Activity - Scan the records below. List lines holding "text".

(Records from a data source)

==========

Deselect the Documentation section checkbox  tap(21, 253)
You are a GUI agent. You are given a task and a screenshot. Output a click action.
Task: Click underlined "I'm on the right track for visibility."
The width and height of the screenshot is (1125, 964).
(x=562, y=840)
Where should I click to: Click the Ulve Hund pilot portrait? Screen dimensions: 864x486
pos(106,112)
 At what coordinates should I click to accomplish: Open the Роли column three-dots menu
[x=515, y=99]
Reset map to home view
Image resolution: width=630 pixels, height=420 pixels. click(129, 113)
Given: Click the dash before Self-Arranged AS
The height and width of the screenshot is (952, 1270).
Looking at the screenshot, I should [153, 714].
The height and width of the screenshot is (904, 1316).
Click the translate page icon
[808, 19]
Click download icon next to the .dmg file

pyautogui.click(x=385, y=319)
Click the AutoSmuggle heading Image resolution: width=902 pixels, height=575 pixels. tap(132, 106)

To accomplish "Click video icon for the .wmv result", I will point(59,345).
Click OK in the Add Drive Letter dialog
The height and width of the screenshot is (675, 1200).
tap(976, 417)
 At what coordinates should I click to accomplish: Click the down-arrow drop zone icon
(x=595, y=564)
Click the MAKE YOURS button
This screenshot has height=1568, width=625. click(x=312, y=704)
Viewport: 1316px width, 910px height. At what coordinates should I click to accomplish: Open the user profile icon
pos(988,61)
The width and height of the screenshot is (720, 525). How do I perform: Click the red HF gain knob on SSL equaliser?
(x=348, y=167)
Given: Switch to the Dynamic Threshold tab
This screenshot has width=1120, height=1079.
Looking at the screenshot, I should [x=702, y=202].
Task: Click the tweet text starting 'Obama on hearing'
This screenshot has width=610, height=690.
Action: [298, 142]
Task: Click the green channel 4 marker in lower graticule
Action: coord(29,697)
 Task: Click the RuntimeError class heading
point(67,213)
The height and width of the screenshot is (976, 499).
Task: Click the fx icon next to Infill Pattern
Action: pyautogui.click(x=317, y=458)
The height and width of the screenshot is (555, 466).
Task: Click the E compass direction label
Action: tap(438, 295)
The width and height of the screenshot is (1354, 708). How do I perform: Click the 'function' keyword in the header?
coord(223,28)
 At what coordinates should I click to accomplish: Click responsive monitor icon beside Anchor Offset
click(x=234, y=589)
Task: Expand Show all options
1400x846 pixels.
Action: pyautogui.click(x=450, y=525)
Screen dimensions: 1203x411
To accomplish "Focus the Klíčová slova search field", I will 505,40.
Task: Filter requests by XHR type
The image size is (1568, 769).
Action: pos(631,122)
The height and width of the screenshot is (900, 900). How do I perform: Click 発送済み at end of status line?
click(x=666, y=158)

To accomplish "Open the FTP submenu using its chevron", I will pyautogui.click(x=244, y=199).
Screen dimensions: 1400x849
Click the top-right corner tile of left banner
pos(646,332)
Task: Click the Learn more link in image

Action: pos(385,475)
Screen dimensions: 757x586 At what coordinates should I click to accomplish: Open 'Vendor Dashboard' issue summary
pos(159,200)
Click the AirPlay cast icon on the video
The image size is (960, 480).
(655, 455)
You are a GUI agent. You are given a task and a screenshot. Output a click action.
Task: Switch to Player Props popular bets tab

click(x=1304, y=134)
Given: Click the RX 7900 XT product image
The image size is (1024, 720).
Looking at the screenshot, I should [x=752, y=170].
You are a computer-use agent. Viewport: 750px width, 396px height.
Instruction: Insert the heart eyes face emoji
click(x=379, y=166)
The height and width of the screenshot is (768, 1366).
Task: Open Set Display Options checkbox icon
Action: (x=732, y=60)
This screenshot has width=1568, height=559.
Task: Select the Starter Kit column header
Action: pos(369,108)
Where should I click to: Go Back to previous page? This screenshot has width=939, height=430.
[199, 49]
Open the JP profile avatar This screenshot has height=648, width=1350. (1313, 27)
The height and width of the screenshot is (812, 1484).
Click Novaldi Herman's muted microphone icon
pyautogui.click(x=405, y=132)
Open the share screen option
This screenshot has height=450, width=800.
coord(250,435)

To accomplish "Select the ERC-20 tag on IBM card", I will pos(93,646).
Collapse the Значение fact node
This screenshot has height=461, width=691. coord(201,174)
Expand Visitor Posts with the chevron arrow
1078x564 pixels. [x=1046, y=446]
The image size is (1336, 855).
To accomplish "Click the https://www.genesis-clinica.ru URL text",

==========

Response -
Task: Click the tweet text starting 'Obama on hearing'
To accomplish "Click the https://www.genesis-clinica.ru URL text",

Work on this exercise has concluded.